Batista (2013) lembra ainda que na infância se supõe um sujeito em construção, portanto, os diagnósticos podem ainda sofrer modificações e nem todos os sintomas representam déficits insuperáveis. Brito (2004) indica, como recurso, problematizar o que se espera da criança para além da preocupação com a aprendizagem, com o psiquismo e com o funcionamento físico, pois não é possível prever, após um trabalho analítico, que saídas serão encontradas por aquele sujeito e a tentativa de normalizá-lo estaria de encontro à ética psicanalítica, esta guiada pelo desejo. Volnovich (2001) traz um lindo exemplo desse lugar que a análise pôde ocupar no tratamento de uma criança: Tomás, menino atendido pelo autor, fez das sessões um lugar onde se autorizou a desenvolver os seus aspectos mais loucos e inaceitáveis perante os outros, assim como onde pôde construir uma superfície capaz de contê-los, um suporte para o insuportável. Uma pré-adolescente atendida por mim, em suas sessões podia demonstrar seu interesse por coisas infantis de que ainda gostava tanto e que causava muito incômodo ao seu pai - "uma menina de 13 anos gostando dos Backyardigans!" -, e também seu interesse pelas músicas de Marisa Monte e por namorados. O pai pôde assim começar a construir uma nova visão sobre a filha, da qual só conseguia ver o lado infantilizado ao qual ele atribuía a possibilidade de algum déficit cognitivo na menina - receio superado no trabalho de escuta.
Stevens (1996) ressalta que esse papel da psicanálise na instituição não é unívoco nem entre os próprios psicanalistas.
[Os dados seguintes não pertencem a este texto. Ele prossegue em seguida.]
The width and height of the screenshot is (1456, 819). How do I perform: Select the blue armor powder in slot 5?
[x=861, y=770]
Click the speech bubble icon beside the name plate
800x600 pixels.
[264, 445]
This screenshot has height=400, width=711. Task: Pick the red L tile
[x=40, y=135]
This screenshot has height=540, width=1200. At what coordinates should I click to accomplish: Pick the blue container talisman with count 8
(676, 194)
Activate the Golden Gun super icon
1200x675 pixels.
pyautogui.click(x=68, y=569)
Para ele, o problema estaria em tentar praticar o atendimento psicanalítico de consultório dentro do espaço institucional, deixando de lado as especificidades do local e tornando-se um profissional apartado da equipe. Considera o psicanalista como promotor, no espaço onde trabalha, desse olhar que visa a subjetividade de cada criança, de forma que os profissionais se sintam tocados por essa perspectiva da singularidade. É aquele, portanto, que semeia a ética da psicanálise nos outros profissionais com quem divide o cuidado da criança na instituição. Pernambuco (2006), Batista (2013) e Machado (2016) acrescentam que, para o psicanalista, todo o espaço institucional deve ser tomado como espaço terapêutico. Uma palavra dita no corredor, uma conversa na sala de espera, podem ter efeitos inesperados sobre os sujeitos e fazer parte do trabalho terapêutico com a criança, e isso é importante que a equipe reconheça para que possa estar atenta inclusive ao que se produz fora da sala de atendimento.
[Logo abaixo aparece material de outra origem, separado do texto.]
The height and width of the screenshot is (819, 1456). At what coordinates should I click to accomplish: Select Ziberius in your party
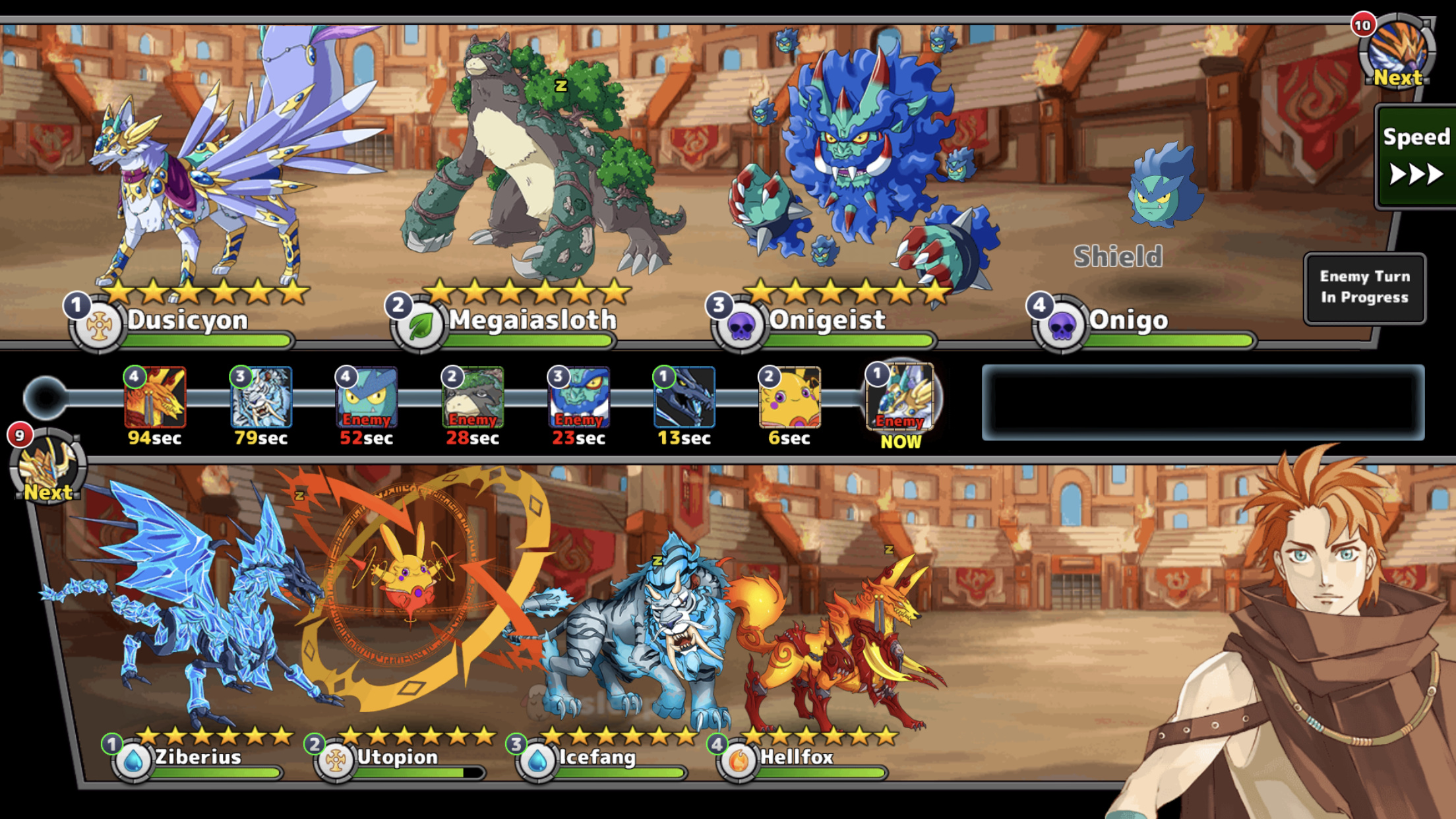197,757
Distinguindo-se do atendimento clínico individual, outra forma de atendimento apresentada pelos autores consiste no atravessamento da psicanálise nos trabalhos com grupos. Cavalcanti (2006) procura extrair as consequências desse modo de operar, enfocando a construção do espaço do grupo e os matizes que tomam aí a transferência e a escuta psicanalítica. A partir do fazer compartilhado, essa abordagem supõe um olhar diferenciado sobre a relação da criança com o outro, num
cenário da experimentação e da criação, onde seus participantes podem se experimentar outros, múltiplos, reinventando-se e recriando-se através da ação - aqui representada pelo brincar compartilhado - e da palavra, cujo poder criador e transformador é implementado nesse espaço ilusional (Id., ibid., p. 139).
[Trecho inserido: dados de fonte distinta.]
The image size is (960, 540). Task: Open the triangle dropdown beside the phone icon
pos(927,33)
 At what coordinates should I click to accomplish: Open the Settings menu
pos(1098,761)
Rocha e colaboradores (2006) acrescentam, no ambiente institucional, a importância da reunião de equipe como estratégia para promover a escuta à singularidade, através da discussão de caso. As reuniões de equipe funcionam como suporte e sustentação do trabalho psicanalítico e como um espaço para o acolhimento das angústias dos próprios profissionais, para que essas não os paralisem e, ao serem compartilhadas, possam ajudar cada técnico a refletir acerca da sua posição diante do caso. Quando iniciei o trabalho na clínica que suscitou esta pesquisa, não havia reunião de equipe. Cada profissional realizava seu atendimento e os diálogos sobre os casos aconteciam apenas quando sentiam a necessidade de encaminhar seus pacientes, o que tornava o trabalho muito mais compartimentalizado. Em conversa com cada um foi sendo possível uma mobilização para que constituíssemos as reuniões de equipe. Apesar de algumas resistências especialmente porque significaria alguns horários de atendimento a menos, conseguimos instituir uma reunião mensal multiprofissional em que não apenas casos eram discutidos, mas as dificuldades de cada um também podiam ser partilhadas. Considero que tais reuniões precisariam acontecer com mais frequência, mas foram um avanço em relação ao funcionamento anterior e todos os profissionais passaram a atestar a importância desse momento e seus efeitos no fazer diário de cada um.
Machado (2016) e Ieda Silva (2003) apontam que o tripé análise-supervisão-ensino teórico é o principal sustentador do trabalho analítico também na psicanálise aplicada. Stevens (1996) nos lembra da necessidade de elaboração teórica da clínica que se produz nesse trabalho, na perspectiva de construção de um saber sobre a mesma, implicando a difusão dessa prática e contribuição com a própria teoria psicanalítica. Essa construção visa transmitir a pesquisa do fio da verdade que cada caso testemunha.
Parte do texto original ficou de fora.